_作業内容_. 以下のリスト全体で「Identify the location of」を「Determine the position of」に置き換え、それ以外は一切変えずにもう一度書き出してください。

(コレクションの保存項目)
▼

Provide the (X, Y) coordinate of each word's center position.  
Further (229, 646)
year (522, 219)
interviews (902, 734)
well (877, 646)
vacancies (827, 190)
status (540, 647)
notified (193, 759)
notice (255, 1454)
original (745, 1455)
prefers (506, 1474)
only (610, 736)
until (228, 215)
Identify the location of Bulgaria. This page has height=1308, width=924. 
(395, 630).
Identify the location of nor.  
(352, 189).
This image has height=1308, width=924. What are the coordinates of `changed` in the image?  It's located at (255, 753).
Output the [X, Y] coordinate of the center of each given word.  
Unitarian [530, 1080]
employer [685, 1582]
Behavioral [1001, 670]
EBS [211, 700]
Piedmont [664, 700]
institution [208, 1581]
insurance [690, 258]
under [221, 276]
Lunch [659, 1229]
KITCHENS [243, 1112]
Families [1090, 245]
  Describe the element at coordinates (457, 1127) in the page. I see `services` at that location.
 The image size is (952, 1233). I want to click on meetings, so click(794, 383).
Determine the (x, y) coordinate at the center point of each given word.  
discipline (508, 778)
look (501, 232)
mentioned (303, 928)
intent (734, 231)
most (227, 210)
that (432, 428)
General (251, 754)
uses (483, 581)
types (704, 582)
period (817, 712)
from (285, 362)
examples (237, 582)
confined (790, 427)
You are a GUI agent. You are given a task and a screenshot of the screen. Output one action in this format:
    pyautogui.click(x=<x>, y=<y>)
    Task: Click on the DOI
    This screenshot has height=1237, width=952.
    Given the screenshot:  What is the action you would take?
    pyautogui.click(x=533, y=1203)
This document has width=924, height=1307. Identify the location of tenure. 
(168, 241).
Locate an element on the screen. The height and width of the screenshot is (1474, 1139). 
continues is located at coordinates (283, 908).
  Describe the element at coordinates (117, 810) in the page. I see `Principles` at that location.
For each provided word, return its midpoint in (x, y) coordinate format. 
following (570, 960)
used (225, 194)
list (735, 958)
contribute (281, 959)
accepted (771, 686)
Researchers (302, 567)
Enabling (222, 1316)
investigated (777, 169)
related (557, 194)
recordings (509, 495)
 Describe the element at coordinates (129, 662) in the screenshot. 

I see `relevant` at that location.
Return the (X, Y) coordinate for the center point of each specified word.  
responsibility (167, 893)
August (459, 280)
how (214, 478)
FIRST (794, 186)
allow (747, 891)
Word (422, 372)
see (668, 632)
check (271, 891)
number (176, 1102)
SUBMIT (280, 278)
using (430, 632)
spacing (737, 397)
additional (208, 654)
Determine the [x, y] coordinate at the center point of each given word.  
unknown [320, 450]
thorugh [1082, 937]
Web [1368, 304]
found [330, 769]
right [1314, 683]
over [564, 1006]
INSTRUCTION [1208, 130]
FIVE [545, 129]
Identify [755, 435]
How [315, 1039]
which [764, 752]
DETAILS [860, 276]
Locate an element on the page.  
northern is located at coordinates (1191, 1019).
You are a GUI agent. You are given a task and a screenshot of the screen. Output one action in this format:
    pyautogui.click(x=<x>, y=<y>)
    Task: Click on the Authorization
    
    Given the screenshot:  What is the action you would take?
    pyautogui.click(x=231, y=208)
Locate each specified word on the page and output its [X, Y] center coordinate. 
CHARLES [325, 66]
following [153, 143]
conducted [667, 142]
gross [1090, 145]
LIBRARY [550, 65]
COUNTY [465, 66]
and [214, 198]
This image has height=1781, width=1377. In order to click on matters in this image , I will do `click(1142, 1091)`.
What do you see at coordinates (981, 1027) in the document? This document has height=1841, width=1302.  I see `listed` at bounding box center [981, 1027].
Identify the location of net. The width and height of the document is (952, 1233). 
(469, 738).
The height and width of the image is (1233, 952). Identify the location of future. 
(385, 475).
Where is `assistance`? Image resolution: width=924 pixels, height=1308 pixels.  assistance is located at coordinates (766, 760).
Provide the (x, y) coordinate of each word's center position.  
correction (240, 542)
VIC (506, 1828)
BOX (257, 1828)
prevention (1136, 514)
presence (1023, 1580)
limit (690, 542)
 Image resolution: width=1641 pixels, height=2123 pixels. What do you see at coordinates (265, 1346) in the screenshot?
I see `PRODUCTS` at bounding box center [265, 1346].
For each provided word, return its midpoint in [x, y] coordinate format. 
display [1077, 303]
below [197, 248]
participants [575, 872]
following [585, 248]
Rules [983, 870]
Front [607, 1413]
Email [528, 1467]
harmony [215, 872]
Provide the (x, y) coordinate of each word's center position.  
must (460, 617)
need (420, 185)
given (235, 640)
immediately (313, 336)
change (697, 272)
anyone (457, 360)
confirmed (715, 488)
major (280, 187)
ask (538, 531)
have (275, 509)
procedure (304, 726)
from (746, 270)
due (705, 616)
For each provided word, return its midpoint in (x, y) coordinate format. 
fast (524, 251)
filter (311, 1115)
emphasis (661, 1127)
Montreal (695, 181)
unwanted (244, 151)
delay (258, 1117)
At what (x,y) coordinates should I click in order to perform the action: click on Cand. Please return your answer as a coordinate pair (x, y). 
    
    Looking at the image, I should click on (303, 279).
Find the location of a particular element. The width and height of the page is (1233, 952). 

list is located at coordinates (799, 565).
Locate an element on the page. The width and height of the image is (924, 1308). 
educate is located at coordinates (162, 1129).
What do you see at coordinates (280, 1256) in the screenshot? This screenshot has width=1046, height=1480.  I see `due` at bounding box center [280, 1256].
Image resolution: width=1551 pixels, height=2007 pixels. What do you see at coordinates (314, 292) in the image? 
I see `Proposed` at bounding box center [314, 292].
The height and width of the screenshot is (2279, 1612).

▲

_解答_.
Provide the (X, Y) coordinate of each word's center position.  
Further (229, 646)
year (522, 219)
interviews (902, 734)
well (877, 646)
vacancies (827, 190)
status (540, 647)
notified (193, 759)
notice (255, 1454)
original (745, 1455)
prefers (506, 1474)
only (610, 736)
until (228, 215)
Determine the position of Bulgaria. This page has height=1308, width=924. 
(395, 630).
Determine the position of nor.  
(352, 189).
This image has height=1308, width=924. What are the coordinates of `changed` in the image?  It's located at (255, 753).
Output the [X, Y] coordinate of the center of each given word.  
Unitarian [530, 1080]
employer [685, 1582]
Behavioral [1001, 670]
EBS [211, 700]
Piedmont [664, 700]
institution [208, 1581]
insurance [690, 258]
under [221, 276]
Lunch [659, 1229]
KITCHENS [243, 1112]
Families [1090, 245]
  Describe the element at coordinates (457, 1127) in the page. I see `services` at that location.
 The image size is (952, 1233). I want to click on meetings, so click(794, 383).
Determine the (x, y) coordinate at the center point of each given word.  
discipline (508, 778)
look (501, 232)
mentioned (303, 928)
intent (734, 231)
most (227, 210)
that (432, 428)
General (251, 754)
uses (483, 581)
types (704, 582)
period (817, 712)
from (285, 362)
examples (237, 582)
confined (790, 427)
You are a GUI agent. You are given a task and a screenshot of the screen. Output one action in this format:
    pyautogui.click(x=<x>, y=<y>)
    Task: Click on the DOI
    This screenshot has height=1237, width=952.
    Given the screenshot:  What is the action you would take?
    pyautogui.click(x=533, y=1203)
This document has width=924, height=1307. Determine the position of tenure. 
(168, 241).
Locate an element on the screen. The height and width of the screenshot is (1474, 1139). 
continues is located at coordinates (283, 908).
  Describe the element at coordinates (117, 810) in the page. I see `Principles` at that location.
For each provided word, return its midpoint in (x, y) coordinate format. 
following (570, 960)
used (225, 194)
list (735, 958)
contribute (281, 959)
accepted (771, 686)
Researchers (302, 567)
Enabling (222, 1316)
investigated (777, 169)
related (557, 194)
recordings (509, 495)
 Describe the element at coordinates (129, 662) in the screenshot. 

I see `relevant` at that location.
Return the (X, Y) coordinate for the center point of each specified word.  
responsibility (167, 893)
August (459, 280)
how (214, 478)
FIRST (794, 186)
allow (747, 891)
Word (422, 372)
see (668, 632)
check (271, 891)
number (176, 1102)
SUBMIT (280, 278)
using (430, 632)
spacing (737, 397)
additional (208, 654)
Determine the [x, y] coordinate at the center point of each given word.  
unknown [320, 450]
thorugh [1082, 937]
Web [1368, 304]
found [330, 769]
right [1314, 683]
over [564, 1006]
INSTRUCTION [1208, 130]
FIVE [545, 129]
Identify [755, 435]
How [315, 1039]
which [764, 752]
DETAILS [860, 276]
Locate an element on the page.  
northern is located at coordinates (1191, 1019).
You are a GUI agent. You are given a task and a screenshot of the screen. Output one action in this format:
    pyautogui.click(x=<x>, y=<y>)
    Task: Click on the Authorization
    
    Given the screenshot:  What is the action you would take?
    pyautogui.click(x=231, y=208)
Locate each specified word on the page and output its [X, Y] center coordinate. 
CHARLES [325, 66]
following [153, 143]
conducted [667, 142]
gross [1090, 145]
LIBRARY [550, 65]
COUNTY [465, 66]
and [214, 198]
This image has height=1781, width=1377. In order to click on matters in this image , I will do `click(1142, 1091)`.
What do you see at coordinates (981, 1027) in the document? This document has height=1841, width=1302.  I see `listed` at bounding box center [981, 1027].
Determine the position of net. The width and height of the document is (952, 1233). 
(469, 738).
The height and width of the image is (1233, 952). Determine the position of future. 
(385, 475).
Where is `assistance`? Image resolution: width=924 pixels, height=1308 pixels.  assistance is located at coordinates (766, 760).
Provide the (x, y) coordinate of each word's center position.  
correction (240, 542)
VIC (506, 1828)
BOX (257, 1828)
prevention (1136, 514)
presence (1023, 1580)
limit (690, 542)
 Image resolution: width=1641 pixels, height=2123 pixels. What do you see at coordinates (265, 1346) in the screenshot?
I see `PRODUCTS` at bounding box center [265, 1346].
For each provided word, return its midpoint in [x, y] coordinate format. 
display [1077, 303]
below [197, 248]
participants [575, 872]
following [585, 248]
Rules [983, 870]
Front [607, 1413]
Email [528, 1467]
harmony [215, 872]
Provide the (x, y) coordinate of each word's center position.  
must (460, 617)
need (420, 185)
given (235, 640)
immediately (313, 336)
change (697, 272)
anyone (457, 360)
confirmed (715, 488)
major (280, 187)
ask (538, 531)
have (275, 509)
procedure (304, 726)
from (746, 270)
due (705, 616)
For each provided word, return its midpoint in (x, y) coordinate format. 
fast (524, 251)
filter (311, 1115)
emphasis (661, 1127)
Montreal (695, 181)
unwanted (244, 151)
delay (258, 1117)
At what (x,y) coordinates should I click in order to perform the action: click on Cand. Please return your answer as a coordinate pair (x, y). 
    
    Looking at the image, I should click on (303, 279).
Find the location of a particular element. The width and height of the page is (1233, 952). 

list is located at coordinates (799, 565).
Locate an element on the page. The width and height of the image is (924, 1308). 
educate is located at coordinates (162, 1129).
What do you see at coordinates (280, 1256) in the screenshot? This screenshot has width=1046, height=1480.  I see `due` at bounding box center [280, 1256].
Image resolution: width=1551 pixels, height=2007 pixels. What do you see at coordinates (314, 292) in the image? 
I see `Proposed` at bounding box center [314, 292].
The height and width of the screenshot is (2279, 1612).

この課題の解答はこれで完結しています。